Submitted by bo_peng t3_11teywc in MachineLearning
I try the "Alpaca prompt" on RWKV 14B ctx8192, and to my surprise it works out of box without any finetuning (RWKV is a 100% RNN trained on 100% Pile v1 and nothing else):
You are welcome to try it in RWKV 14B Gradio (click examples below the panel):
https://huggingface.co/spaces/BlinkDL/ChatRWKV-gradio
Tips: try "Expert Response" or "Expert Long Response" or "Expert Full Response" too.
===================
ChatRWKV v2 is now using a CUDA kernel to optimize INT8 inference (23 token/s on 3090): https://github.com/BlinkDL/ChatRWKV
Upgrade to latest code and "pip install rwkv --upgrade" to 0.5.0, and set os.environ["RWKV_CUDA_ON"] = '1' in v2/chat.py to enjoy the speed.

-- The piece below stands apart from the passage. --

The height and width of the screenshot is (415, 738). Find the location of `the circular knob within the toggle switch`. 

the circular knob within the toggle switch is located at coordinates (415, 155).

The inference speed (and VRAM consumption) of RWKV is independent of ctxlen, because it's an RNN (note: currently the preprocessing of a long prompt takes more VRAM but that can be optimized because we can process in chunks).
Meanwhile I find the latest RWKV-4-Pile-14B-20230313-ctx8192-test1050 model can utilize a long ctx:
yehiaserag t1_jcj305q wrote
How does that version compare to "RWKV-4-Pile-14B-20230228-ctx4096-test663"?